[[ TEXT PROVIDED, beginning ]]
A Republican member of Congress wants the Interior Department to explain whether politics played into the decision to let Occupy D.C. illegally “damage or destroy” a downtown park recently rehabilitated with $400,000 in stimulus funds.
In a Dec. 12 letter to Department of Interior Secretary Ken Salazar, Committee on Oversight and Government Reform Chairman Darrell Issa, California Republican, criticized the Park Service for not taking any action against the hundreds of protesters who have illegally camped in McPherson Square for two months.
The Park Service’s apparent lack of action, stated Mr. Issa, “raises questions about why those decisions were made, who participated in making them, and whether political judgments played a role in not enforcing the law.”
“The NPS allowed the protesters to camp in McPherson Square and kill newly planted grass that had been funded by the stimulus,” Mr. Issa stated in his letter. “Now much of the grass has been destroyed, wasting much of the hundreds of thousands of dollars in taxpayer money used to rehabilitate McPherson Square.”
Mr. Issa asked Interior for, among other things, answers as to when, if ever, the Occupy protesters would be forced to leave the park, whether the Park Service or Interior plans to ask for reimbursement for the damages to the park, and all communications between the Park Service or Interior and the White House regarding Occupy D.C. protests in McPherson Square.
In a statement from the Department of the Interior, spokesman Adam Fetcher said the Park Service and U.S. Park Police are working closely with the city “to ensure that demonstrations associated with the ‘Occupy’ movement are conducted safely and in compliance with the law.”
“We are reviewing the letter from Chairman Issa and will respond accordingly,” Mr. Fetcher said.
A National Park Service spokeswoman said they have not seen a copy of the letter but noted that a permit is not required at McPherson Square unless a gathering exceeds 500 people. She said the $400,00 rehabilitation paid for new grass, 12 new trash cans, light poles, water fountains, fencing and new paint.
The grass itself only cost between $20,000 and $30,000 she said.
The Northwest park has been the site of Occupy D.C. protest since October and has grown from a few supplies set on a park bench to nearly the entire park being covered in makeshift tents and lean-tos.
Camping is not permitted in the park but U.S. Park Police have largely looked the other way. Occupy protesters have enjoyed a civil relationship with police in the time they’ve been encamped in the city, but recent events have prompted comments that hint at a growing impatience with the movement.
Last week D.C. Mayor Vincent C. Gray said the city would “not tolerate” disruptions such as one last week in which police arrested more than 60 people for blocking traffic along a major street. Days earlier, 31 people were arrested for building a wooden structure in the park after a 12-hour standoff between protesters and police.
Last week D.C. Mayor Vincent C. Gray told NBC4 said the city would “not tolerate” disruptions such as one last week in which police arrested more than 60 people for blocking traffic along a major street. Days earlier, 31 people were arrested for building a wooden structure in the park after a 12-hour standoff between protesters and police.
Jim Dinegar, president of the Greater Washington Board of Trade, described the condition of the park Friday on WAMU’s Politics Hour as “a toxic waste dump.”
[[ TEXT PROVIDED, end ]]
* **ACTIONS TO TAKE**
(a) According to the article on Occupy D.C. in McPherson Square, how much did the grass itself cost?
(b) Please quote the article on Occupy D.C. word for word, from "A National Park" up to and including "and new paint.".
[[ INFORMATION SUPPLIED, beginning ]]
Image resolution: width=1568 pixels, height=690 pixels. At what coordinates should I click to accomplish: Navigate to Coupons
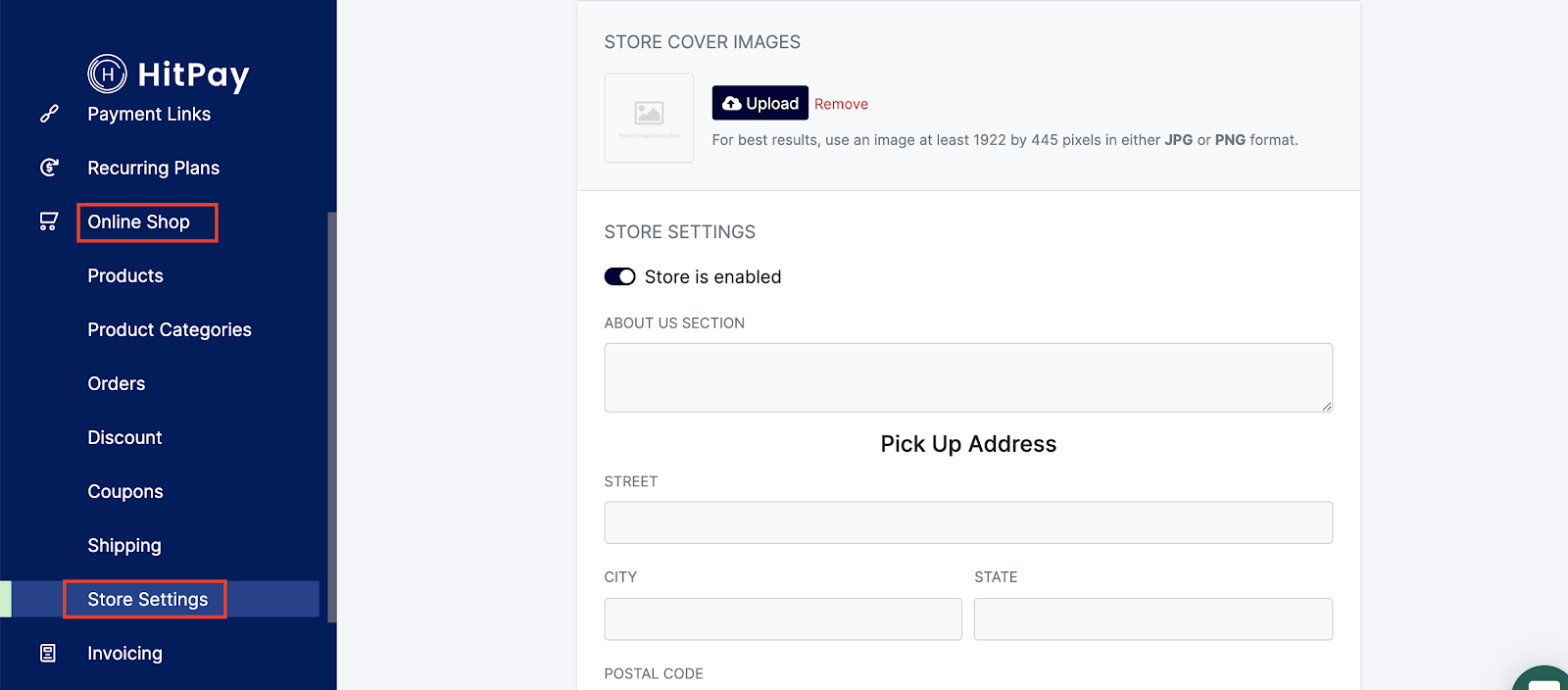(x=125, y=491)
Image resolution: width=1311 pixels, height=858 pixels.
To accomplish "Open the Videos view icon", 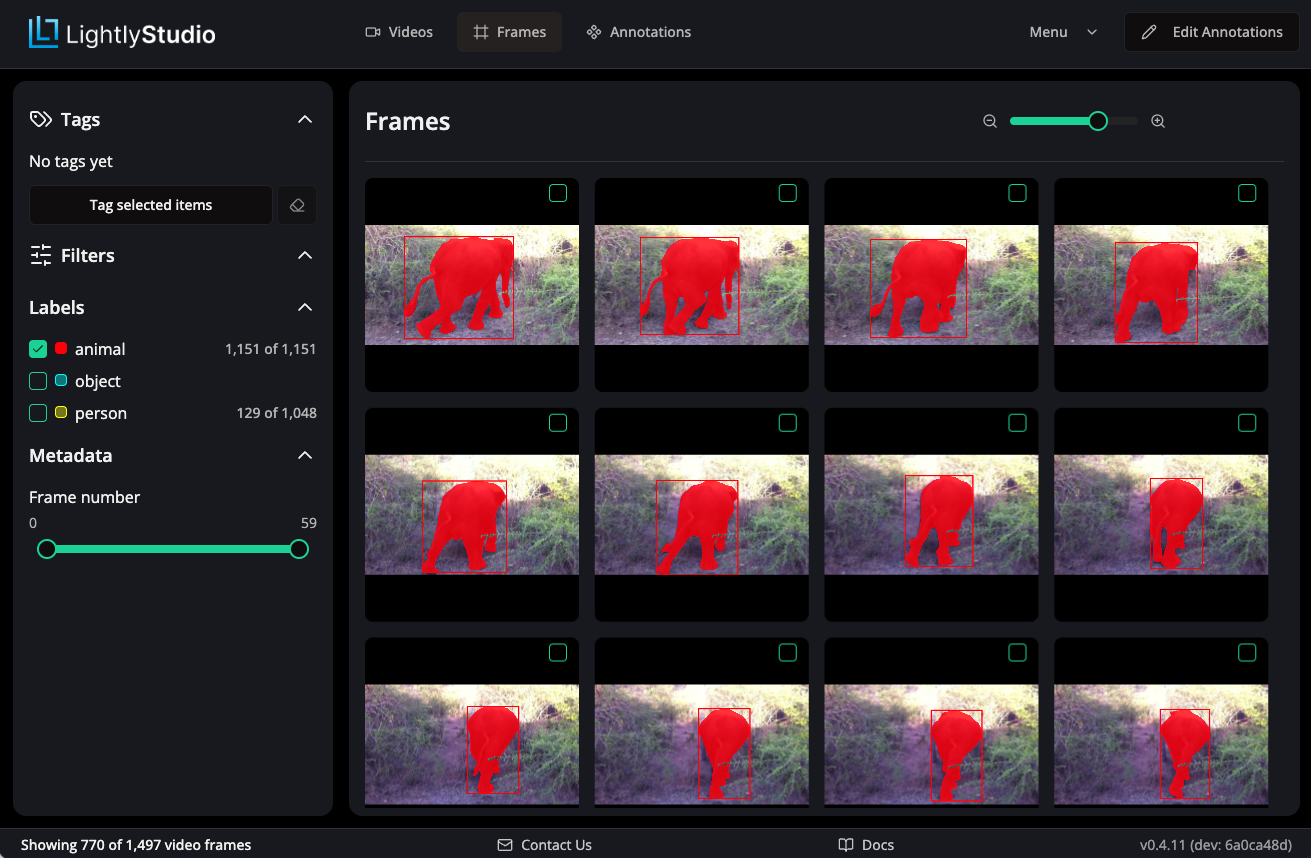I will [371, 31].
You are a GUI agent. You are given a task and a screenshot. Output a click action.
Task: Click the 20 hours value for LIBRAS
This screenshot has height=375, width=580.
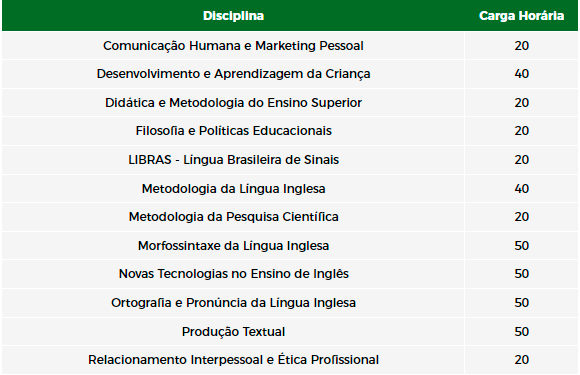[x=522, y=160]
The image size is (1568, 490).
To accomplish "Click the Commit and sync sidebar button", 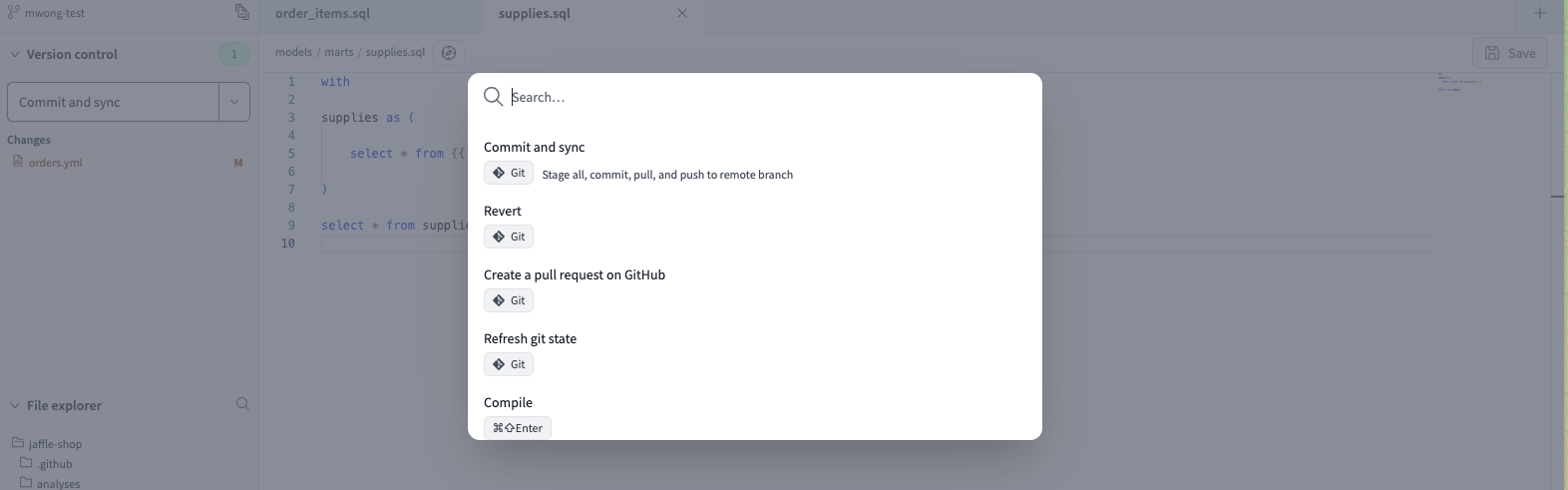I will pyautogui.click(x=113, y=102).
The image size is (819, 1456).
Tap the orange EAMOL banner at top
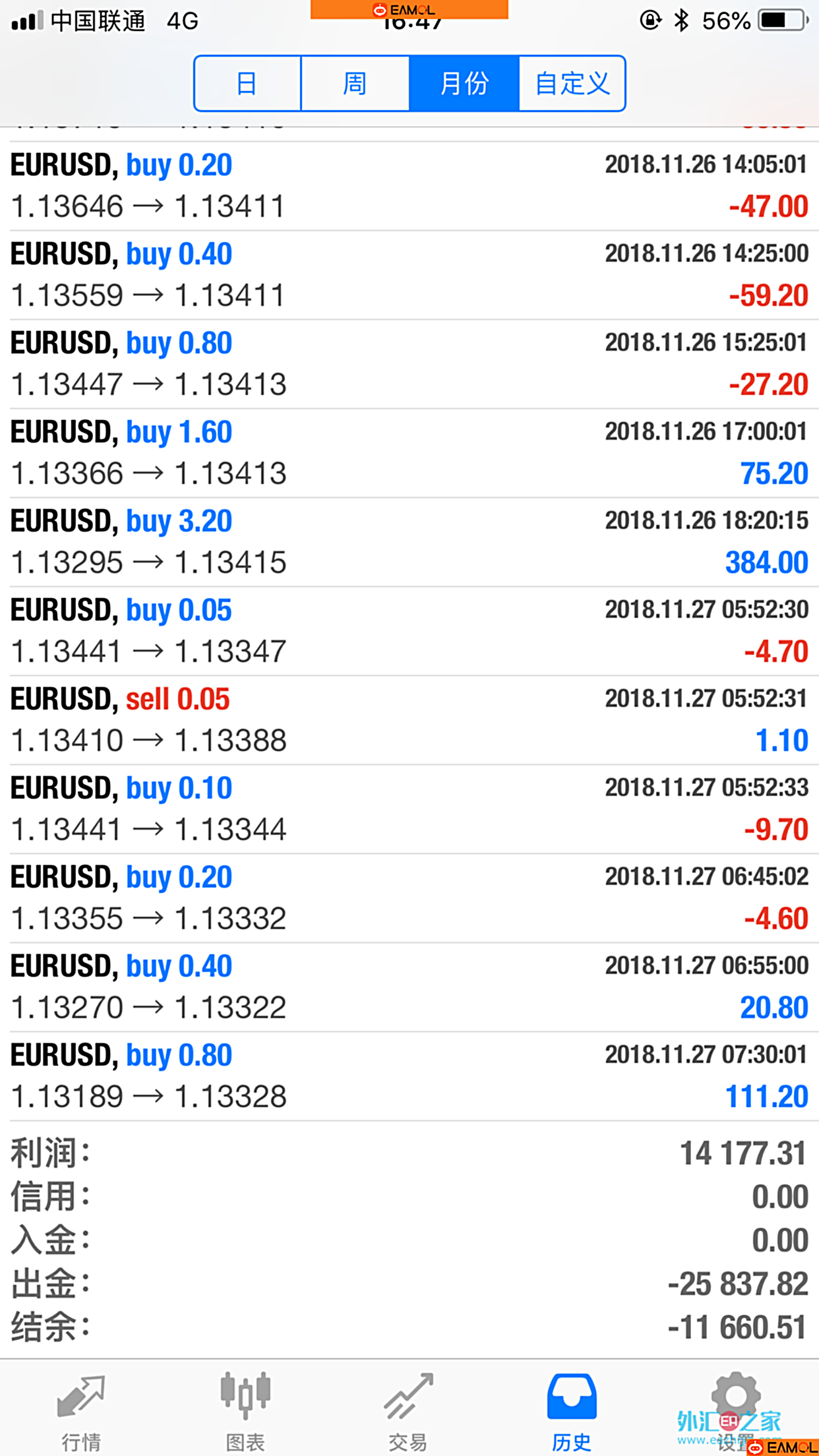[409, 9]
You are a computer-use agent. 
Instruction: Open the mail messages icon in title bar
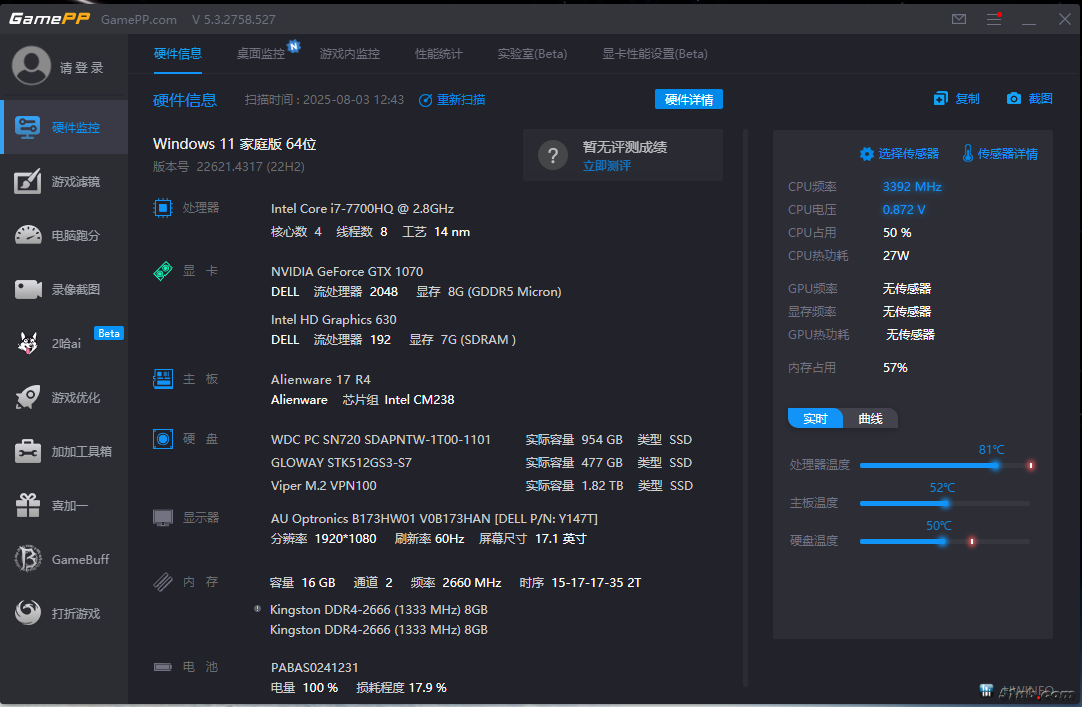[x=959, y=19]
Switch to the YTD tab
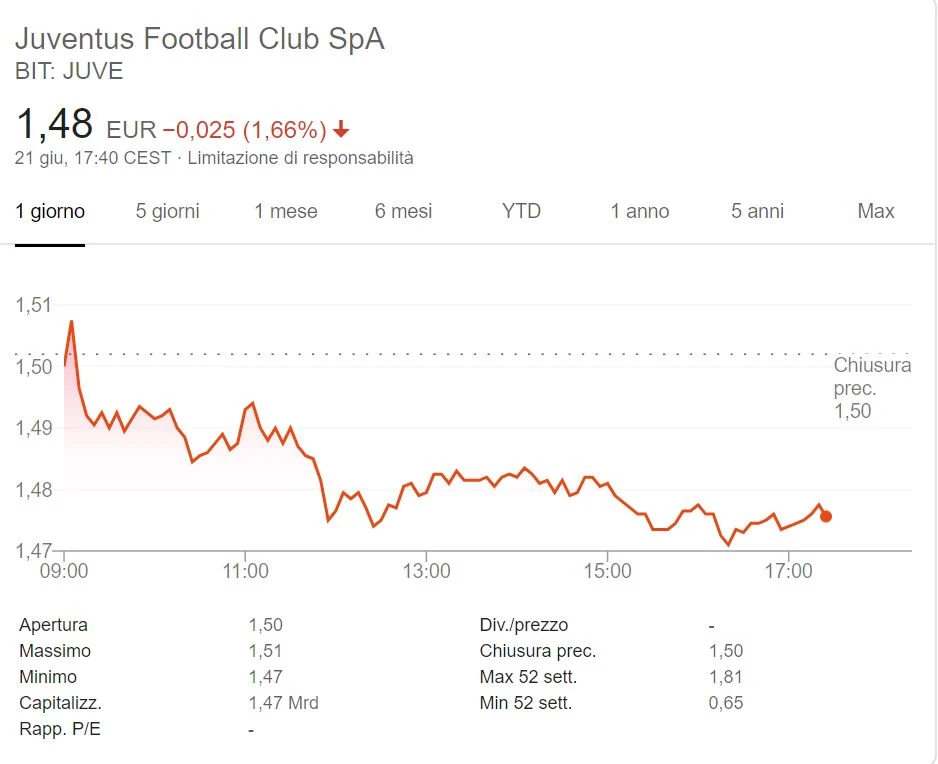The height and width of the screenshot is (764, 938). 521,211
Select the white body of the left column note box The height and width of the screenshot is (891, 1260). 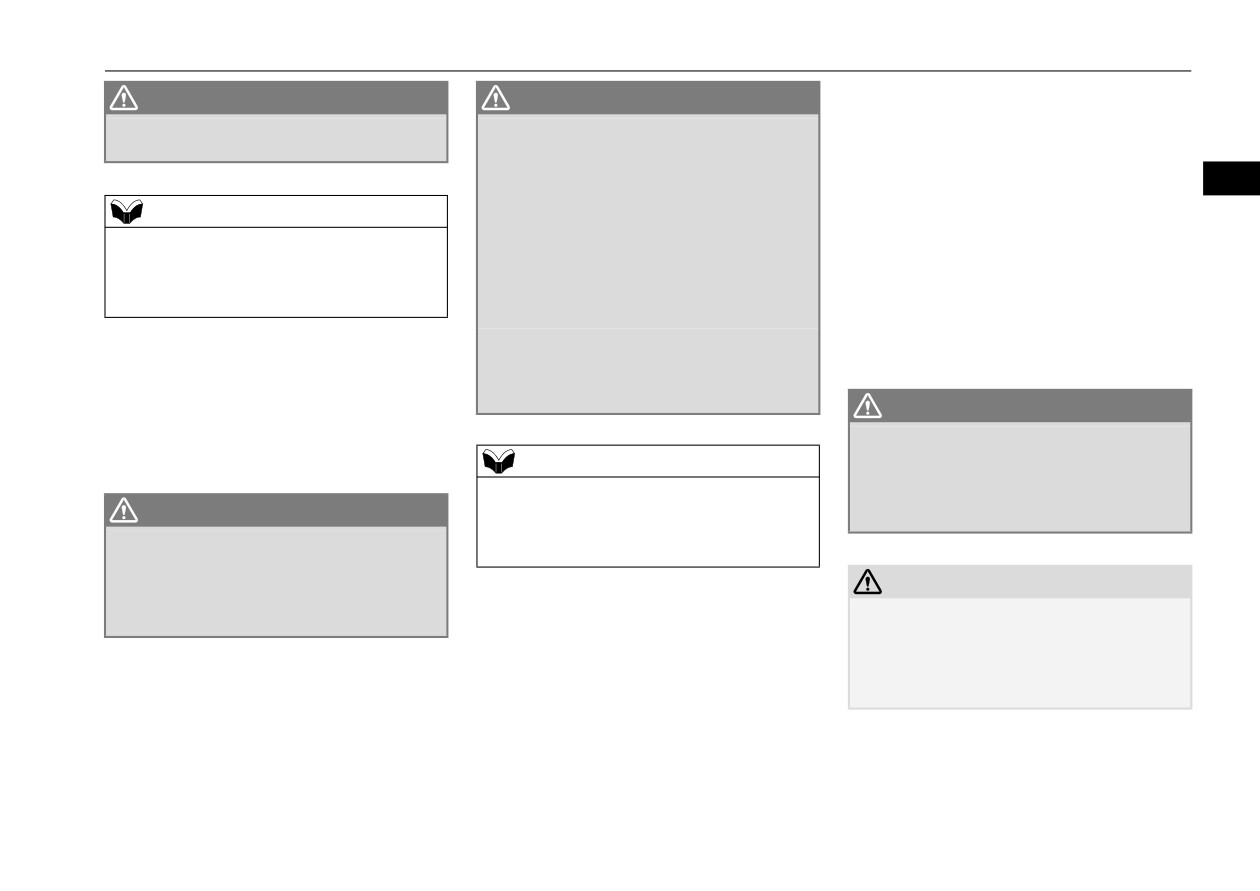click(x=276, y=272)
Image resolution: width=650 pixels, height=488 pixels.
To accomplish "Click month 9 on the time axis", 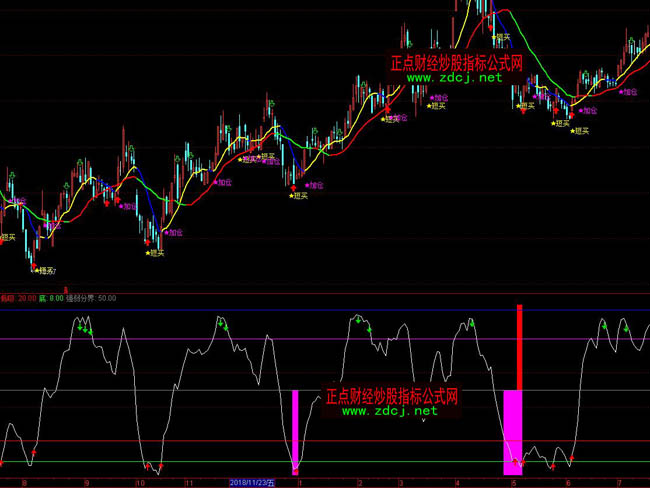I will tap(86, 482).
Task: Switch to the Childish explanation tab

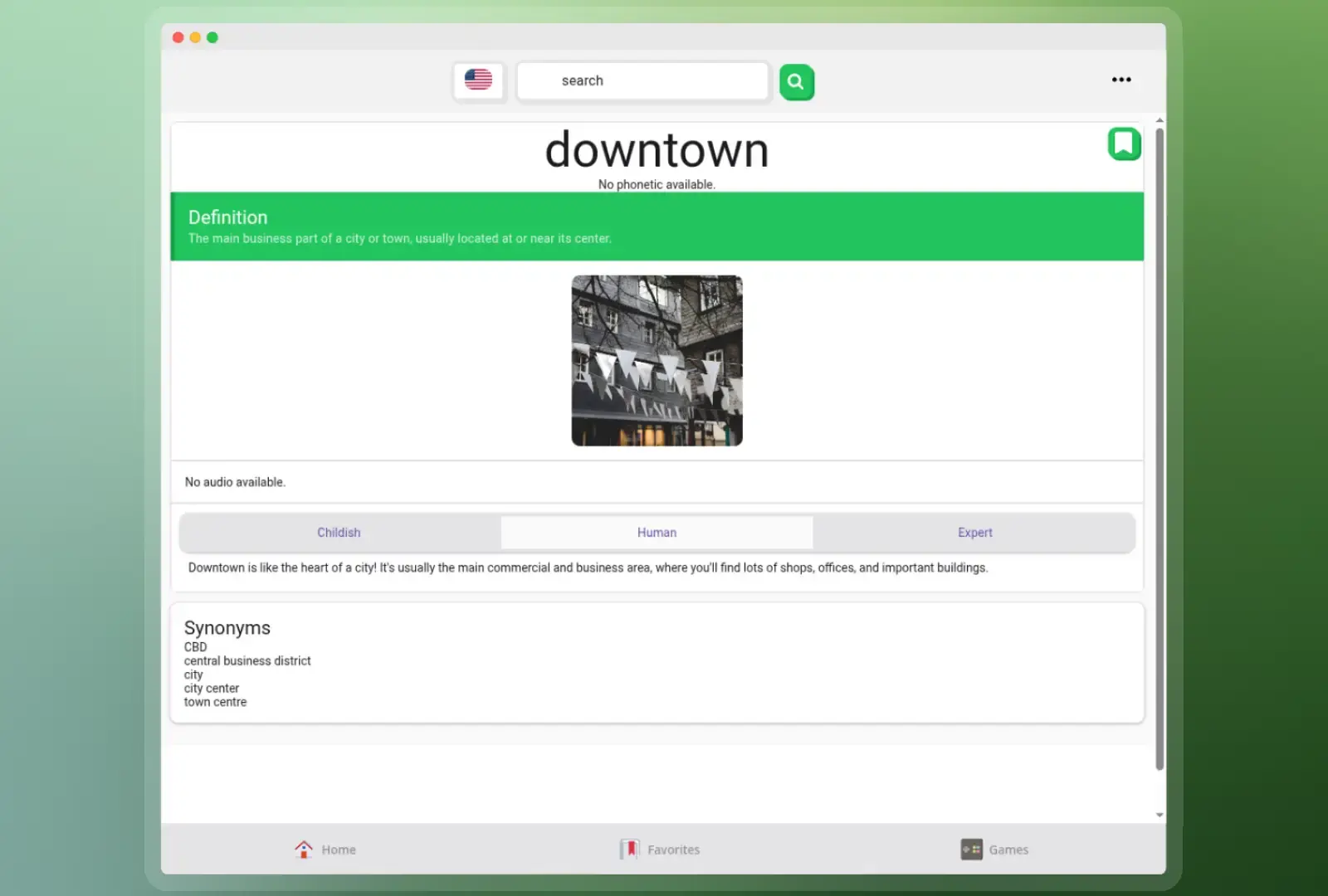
[[ INFORMATION SUPPLIED, end ]]
* **ANSWERS BELOW**
(a) Between $20,000 and $30,000.

(b)
A National Park Service spokeswoman said they have not seen a copy of the letter but noted that a permit is not required at McPherson Square unless a gathering exceeds 500 people. She said the $400,00 rehabilitation paid for new grass, 12 new trash cans, light poles, water fountains, fencing and new paint.